How Patients Receive Medical Marijuana
If you’re in Pennsylvania and would like to join the medical marijuana program, follow these steps:
- Identify that you have one of the 17 qualifying medical conditions
- Register for the Medical Marijuana Program at http://www.marijuana.pa.com
- Visit your physician to become certified for the program
- Complete your registration by paying for a medical marijuana card
- Find a Pennsylvania medical marijuana dispensary near you
Products available at your local dispensary include vape cartridges, oils, tinctures and lotions. Smokeable forms of marijuana are not protected under Pennsylvania state law and can’t be sold in dispensaries.
While patient interest in Pennsylvania’s medical marijuana program is relatively high, a growing concern for those involved is that physician interest is still quite low. Of the 57,670 registered physicians in the state, only about 200 are part of the program to recommend medical cannabis, making the ratio of patients to physicians 38:1.
For the state’s medical marijuana program to be successful, more physicians will have to complete the four-hour training course. Without physicians to recommend cannabis cards, patients can’t get access to dispensaries. In the past, other states with similar initiatives have had slow starts, due in part to low marketing efforts.
Current Prescriber Concerns
However, if patients are so enthusiastic about obtaining medical marijuana, then why is physician participation still so low state-wide?
Practitioners’ concerns stem from several factors, including:
- The federal government still considers marijuana illegal
- Cannabis products are not FDA-approved
- Insurance companies don’t cover weed-related costs
Because the drug enforcement administration still views all marijuana products as Schedule I substances, doctors can’t use their prescription pads to prescribe weed. CBD, the non-psychoactive substance derived from marijuana that helps treat seizures and anxiety, is even included in the Schedule I substance category.

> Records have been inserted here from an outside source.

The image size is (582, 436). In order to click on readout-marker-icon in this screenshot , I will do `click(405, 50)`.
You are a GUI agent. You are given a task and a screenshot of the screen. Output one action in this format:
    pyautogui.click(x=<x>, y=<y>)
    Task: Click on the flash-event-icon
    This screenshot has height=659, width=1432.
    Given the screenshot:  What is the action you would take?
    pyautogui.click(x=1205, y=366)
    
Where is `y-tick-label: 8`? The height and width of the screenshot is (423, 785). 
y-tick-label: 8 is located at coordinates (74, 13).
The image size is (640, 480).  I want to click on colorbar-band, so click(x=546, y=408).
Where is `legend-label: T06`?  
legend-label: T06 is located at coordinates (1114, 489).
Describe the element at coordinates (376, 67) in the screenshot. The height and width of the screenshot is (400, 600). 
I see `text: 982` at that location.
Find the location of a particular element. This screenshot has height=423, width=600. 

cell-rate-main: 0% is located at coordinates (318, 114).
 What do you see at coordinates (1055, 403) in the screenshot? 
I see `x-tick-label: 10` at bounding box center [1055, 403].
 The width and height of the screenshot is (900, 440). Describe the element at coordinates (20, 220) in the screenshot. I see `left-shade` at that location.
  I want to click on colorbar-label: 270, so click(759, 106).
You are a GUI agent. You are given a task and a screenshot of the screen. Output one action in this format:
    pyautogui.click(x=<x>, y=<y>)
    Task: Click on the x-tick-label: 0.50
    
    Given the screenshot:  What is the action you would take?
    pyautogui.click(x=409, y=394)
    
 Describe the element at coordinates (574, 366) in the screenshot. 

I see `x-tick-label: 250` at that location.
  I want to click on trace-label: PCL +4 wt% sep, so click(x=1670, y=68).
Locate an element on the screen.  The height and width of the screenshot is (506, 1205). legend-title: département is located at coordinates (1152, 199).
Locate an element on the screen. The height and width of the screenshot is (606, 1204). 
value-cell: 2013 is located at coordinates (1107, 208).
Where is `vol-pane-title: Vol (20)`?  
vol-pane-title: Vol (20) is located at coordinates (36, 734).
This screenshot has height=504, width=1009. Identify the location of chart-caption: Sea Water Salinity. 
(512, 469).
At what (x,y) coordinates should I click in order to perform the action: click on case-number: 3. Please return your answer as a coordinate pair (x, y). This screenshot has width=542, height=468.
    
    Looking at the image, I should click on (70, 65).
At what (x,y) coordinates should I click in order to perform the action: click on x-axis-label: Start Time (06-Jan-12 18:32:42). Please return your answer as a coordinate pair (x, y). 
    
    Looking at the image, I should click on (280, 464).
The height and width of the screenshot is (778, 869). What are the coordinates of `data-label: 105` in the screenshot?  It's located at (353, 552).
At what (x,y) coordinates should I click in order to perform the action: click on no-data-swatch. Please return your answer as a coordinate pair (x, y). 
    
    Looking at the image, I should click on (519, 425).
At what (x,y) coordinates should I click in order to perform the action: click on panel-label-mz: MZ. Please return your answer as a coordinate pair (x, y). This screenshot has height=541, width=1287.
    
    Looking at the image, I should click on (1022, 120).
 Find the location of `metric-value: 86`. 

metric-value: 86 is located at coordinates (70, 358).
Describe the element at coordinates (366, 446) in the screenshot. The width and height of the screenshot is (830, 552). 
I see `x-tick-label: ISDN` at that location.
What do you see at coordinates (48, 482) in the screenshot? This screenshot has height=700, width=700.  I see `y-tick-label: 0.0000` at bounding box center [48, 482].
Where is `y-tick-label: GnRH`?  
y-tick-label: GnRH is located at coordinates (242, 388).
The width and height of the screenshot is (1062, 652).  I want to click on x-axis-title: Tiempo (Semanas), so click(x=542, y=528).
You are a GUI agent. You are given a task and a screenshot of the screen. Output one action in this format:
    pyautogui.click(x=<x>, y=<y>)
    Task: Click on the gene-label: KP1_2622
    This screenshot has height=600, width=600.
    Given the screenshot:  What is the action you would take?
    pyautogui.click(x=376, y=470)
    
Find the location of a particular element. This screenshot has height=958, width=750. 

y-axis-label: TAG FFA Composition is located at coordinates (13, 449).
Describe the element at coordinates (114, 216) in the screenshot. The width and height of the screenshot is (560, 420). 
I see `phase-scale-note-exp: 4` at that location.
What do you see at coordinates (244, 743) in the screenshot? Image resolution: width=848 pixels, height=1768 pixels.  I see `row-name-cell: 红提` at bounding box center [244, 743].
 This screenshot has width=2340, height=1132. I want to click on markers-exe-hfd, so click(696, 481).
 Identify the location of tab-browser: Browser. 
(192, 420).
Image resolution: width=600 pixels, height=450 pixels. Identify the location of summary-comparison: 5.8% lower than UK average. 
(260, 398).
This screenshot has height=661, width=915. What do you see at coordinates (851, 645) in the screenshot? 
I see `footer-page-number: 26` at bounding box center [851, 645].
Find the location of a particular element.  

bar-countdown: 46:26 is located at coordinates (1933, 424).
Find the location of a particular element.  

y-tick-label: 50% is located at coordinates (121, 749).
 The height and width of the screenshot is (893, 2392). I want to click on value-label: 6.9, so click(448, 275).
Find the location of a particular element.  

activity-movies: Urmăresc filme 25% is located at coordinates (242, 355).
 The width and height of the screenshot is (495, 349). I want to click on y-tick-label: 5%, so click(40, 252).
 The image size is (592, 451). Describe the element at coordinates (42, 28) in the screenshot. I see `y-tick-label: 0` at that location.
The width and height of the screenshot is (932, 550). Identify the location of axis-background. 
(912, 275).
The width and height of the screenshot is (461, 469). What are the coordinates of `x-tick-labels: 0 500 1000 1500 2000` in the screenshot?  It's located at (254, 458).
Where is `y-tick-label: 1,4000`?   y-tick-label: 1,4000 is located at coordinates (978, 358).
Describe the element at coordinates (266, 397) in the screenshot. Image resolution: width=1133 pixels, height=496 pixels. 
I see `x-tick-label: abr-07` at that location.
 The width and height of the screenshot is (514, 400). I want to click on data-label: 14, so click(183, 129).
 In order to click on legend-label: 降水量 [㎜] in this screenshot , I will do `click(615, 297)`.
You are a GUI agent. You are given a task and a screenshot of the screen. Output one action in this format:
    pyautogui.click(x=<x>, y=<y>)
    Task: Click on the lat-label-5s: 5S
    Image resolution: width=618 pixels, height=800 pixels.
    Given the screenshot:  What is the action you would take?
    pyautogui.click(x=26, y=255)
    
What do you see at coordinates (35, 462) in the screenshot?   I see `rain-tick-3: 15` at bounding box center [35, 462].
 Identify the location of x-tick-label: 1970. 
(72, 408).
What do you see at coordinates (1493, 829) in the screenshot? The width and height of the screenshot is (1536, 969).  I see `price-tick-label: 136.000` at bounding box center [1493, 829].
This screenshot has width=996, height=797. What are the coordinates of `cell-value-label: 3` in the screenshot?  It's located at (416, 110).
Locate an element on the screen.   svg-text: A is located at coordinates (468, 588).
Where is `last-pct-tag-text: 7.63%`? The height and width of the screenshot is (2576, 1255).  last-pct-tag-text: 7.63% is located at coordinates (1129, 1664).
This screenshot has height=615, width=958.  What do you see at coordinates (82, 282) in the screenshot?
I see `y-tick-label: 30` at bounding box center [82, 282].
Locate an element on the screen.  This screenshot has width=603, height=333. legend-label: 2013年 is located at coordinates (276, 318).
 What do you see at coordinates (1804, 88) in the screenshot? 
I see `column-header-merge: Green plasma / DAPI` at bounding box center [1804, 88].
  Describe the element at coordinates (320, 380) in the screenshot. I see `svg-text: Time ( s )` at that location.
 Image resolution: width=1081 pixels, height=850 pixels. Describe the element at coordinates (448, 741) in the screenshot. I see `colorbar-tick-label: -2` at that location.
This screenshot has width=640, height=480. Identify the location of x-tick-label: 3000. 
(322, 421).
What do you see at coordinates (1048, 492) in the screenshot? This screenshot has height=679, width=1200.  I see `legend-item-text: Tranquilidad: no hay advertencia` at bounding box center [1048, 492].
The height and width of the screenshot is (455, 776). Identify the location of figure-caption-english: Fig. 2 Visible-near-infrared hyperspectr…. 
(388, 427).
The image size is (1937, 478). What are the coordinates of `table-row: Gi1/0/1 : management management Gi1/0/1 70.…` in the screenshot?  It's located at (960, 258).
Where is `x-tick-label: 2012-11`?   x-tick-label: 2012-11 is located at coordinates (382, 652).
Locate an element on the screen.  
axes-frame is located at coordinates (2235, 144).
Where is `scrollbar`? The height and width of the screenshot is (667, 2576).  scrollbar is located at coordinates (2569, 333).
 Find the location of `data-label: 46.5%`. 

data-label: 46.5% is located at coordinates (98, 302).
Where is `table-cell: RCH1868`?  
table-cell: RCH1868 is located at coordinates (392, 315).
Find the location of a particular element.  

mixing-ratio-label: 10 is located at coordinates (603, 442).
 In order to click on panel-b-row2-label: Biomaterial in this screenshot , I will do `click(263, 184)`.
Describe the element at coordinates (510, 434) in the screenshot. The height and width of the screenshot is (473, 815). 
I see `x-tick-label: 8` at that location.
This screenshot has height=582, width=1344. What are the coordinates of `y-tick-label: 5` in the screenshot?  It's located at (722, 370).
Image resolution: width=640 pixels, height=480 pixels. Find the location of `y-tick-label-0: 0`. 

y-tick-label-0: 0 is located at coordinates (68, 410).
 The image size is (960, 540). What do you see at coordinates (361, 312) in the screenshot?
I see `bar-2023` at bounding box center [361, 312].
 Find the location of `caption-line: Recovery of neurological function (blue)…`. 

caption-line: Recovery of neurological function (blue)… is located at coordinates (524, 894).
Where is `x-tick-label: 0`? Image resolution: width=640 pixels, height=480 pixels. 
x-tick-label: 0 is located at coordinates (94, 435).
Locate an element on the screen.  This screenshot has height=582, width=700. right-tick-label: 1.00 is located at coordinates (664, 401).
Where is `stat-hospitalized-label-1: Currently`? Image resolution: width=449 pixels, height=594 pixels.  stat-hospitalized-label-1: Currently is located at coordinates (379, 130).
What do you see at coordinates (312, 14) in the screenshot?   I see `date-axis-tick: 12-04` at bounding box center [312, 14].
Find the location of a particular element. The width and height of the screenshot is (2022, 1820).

A similar shortage of prescribers was an issue for the state of New York, which has a medical marijuana program similar to Pennsylvania’s. After two years, the state still couldn’t raise physician participation enough. To combat the sparse numbers, New York expanded its definition of a medical marijuana prescriber to include nurse practitioners and physician assistants. Perhaps Pennsylvania will have to implement a similar strategy to ensure prescribers can meet the patient demand.